Meta has built a massive new language AI—and it’s giving it away for free
“It’s a great move,” says Thomas Wolf, chief scientist at Hugging Face, the AI startup behind BigScience, a project in which more than 1,000 volunteers around the world are collaborating on an open-source language model. He says, “The more open models are the better.”
Large language models, which are powerful programs that can generate paragraphs and mimic human conversation, have been one of the hottest trends in AI over the past couple of years. However, they are deeply flawed , and can parrot misinformation, prejudice, or toxic language.

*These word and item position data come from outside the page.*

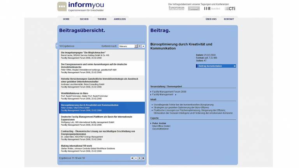299x168 pixels.
Task: Go to previous results page
Action: (x=136, y=158)
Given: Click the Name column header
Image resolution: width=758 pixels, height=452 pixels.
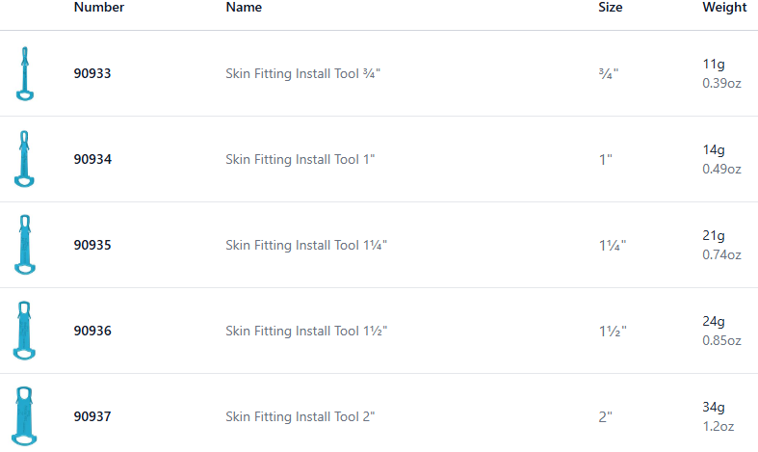Looking at the screenshot, I should pyautogui.click(x=244, y=8).
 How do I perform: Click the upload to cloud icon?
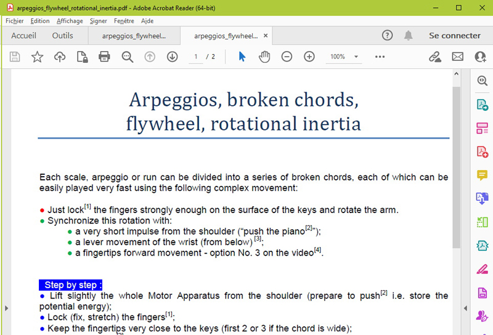[x=60, y=57]
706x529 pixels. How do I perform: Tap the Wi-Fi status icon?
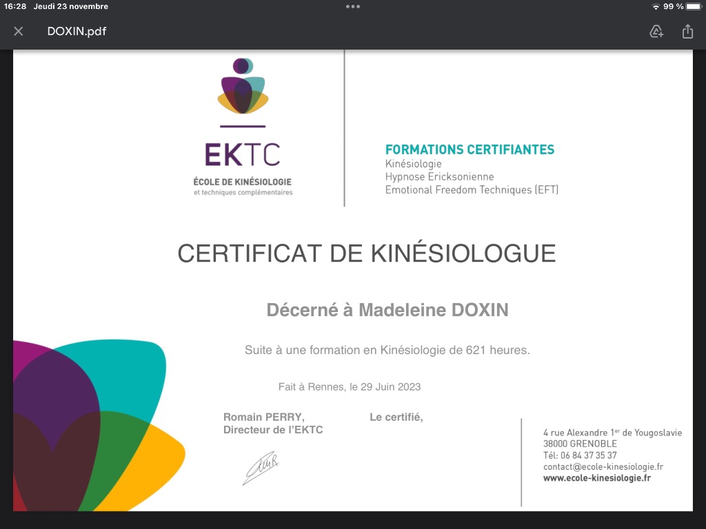tap(655, 6)
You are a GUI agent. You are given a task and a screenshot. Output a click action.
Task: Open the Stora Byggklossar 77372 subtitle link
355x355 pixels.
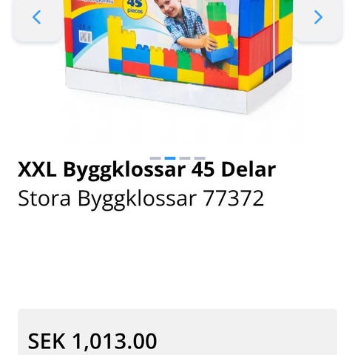point(141,199)
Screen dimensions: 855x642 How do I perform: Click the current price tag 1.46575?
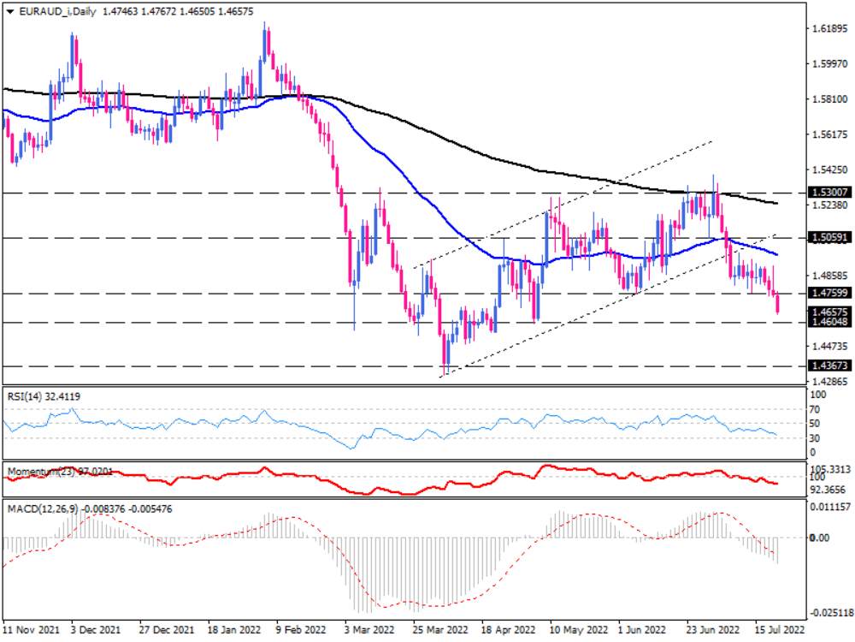pyautogui.click(x=829, y=312)
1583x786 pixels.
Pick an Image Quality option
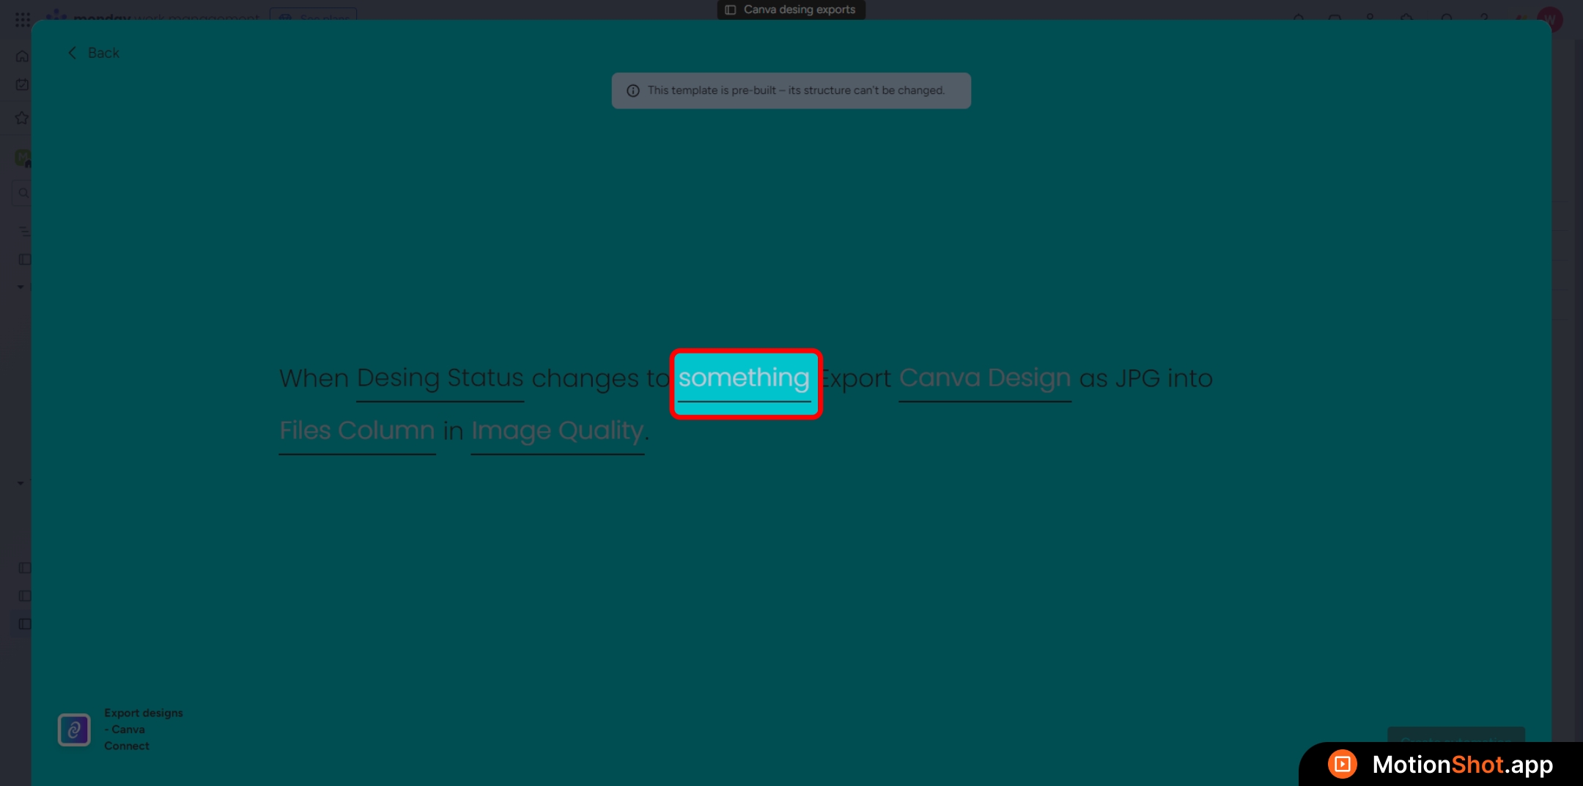[557, 431]
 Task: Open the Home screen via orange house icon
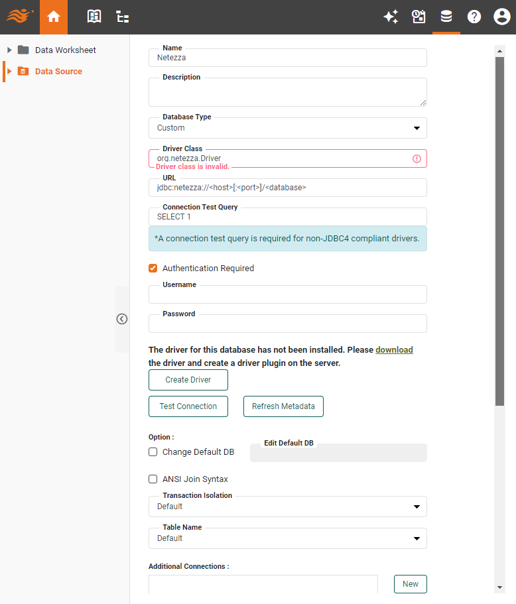54,17
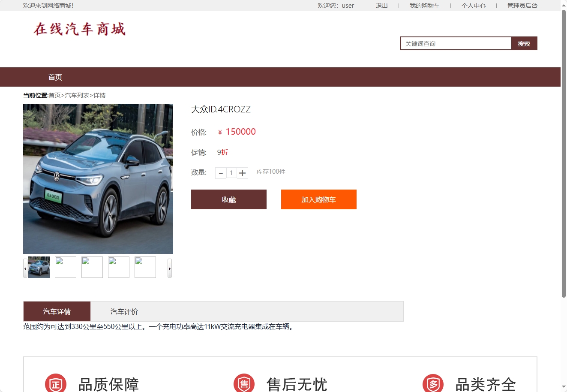Click the minus icon to decrease quantity
Screen dimensions: 567x392
pos(221,173)
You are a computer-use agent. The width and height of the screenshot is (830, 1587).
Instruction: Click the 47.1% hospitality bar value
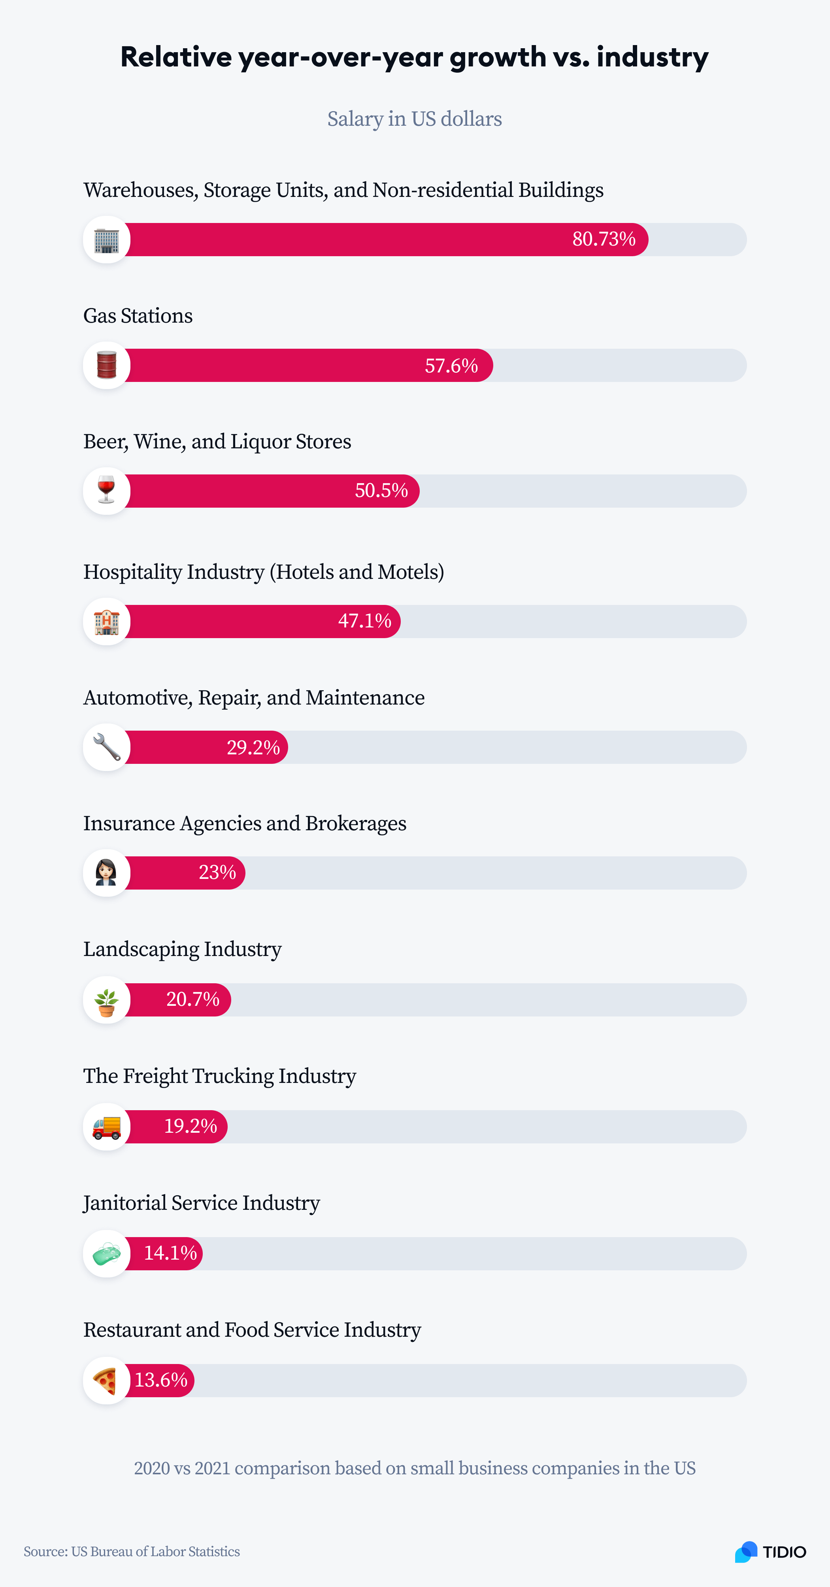(365, 621)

In theory, more people should be able to work on the problem. Language models are complex and require a lot of data to train. This is why they have remained projects for high-tech firms. The wider research community, including ethicists, social scientists, and others concerned about their misuse, have had to watch from the sidelines.
To support MIT Technology Review’s journalism, please consider becoming a subscriber.
Meta AI claims it wants to change this. Pineau says that many of us were university researchers. Pineau says, “We know the gap between industry and universities in terms of the ability build these models. It was easy to make this model available to researchers. She hopes others will look at their work and either take it apart or build upon it. She believes that breakthroughs are more likely to be made when there are more people involved.
Meta makes its model, the Open Pretrained Transformer(OPT), freely available for non-commercial usage. It also releases its code and a logbook, which documents the training process. The logbook includes daily updates from the team on the training data, including how it was added to a model, when it was added, and what failed. In more than 100 pages of notes, the researchers log every bug, crash, and reboot in a three-month training process that ran nonstop from October 2021 to January 2022.
With 175 billion parameters (the values in a neural network that get tweaked during training), OPT is the same size as GPT-3. Pineau says this was intentional. OPT was designed to be comparable to GPT-3 in both its accuracy on language tasks as well as its toxicity. OpenAI has made GPT-3 free to users, but it has not released the code or the model itself. Pineau says that the idea was to provide researchers with a similar model for studying language models.
OpenAI declined to comment on Meta’s announcement.
Google, which is investigating the use large language models in search products, has been criticized for not being transparent. The company sparked controversy in 2020 when it forced out leading members of its AI ethics team after they produced a study that highlighted problems with the technology.
So why is Meta doing this? After all, Meta is a company that has said little about how the algorithms behind Facebook and Instagram work and has a reputation for burying unfavorable findings by its own in-house research teams. Pineau, who has been advocating transparency in AI for many years, is a major reason for Meta AI’s new approach.
Pineau helped change how research is published in several of the largest conferences, introducing a checklist of things that researchers must submit alongside their results, including code and details about how experiments are run. Since she joined Meta (then Facebook) in 2017, she has championed that culture in its AI lab.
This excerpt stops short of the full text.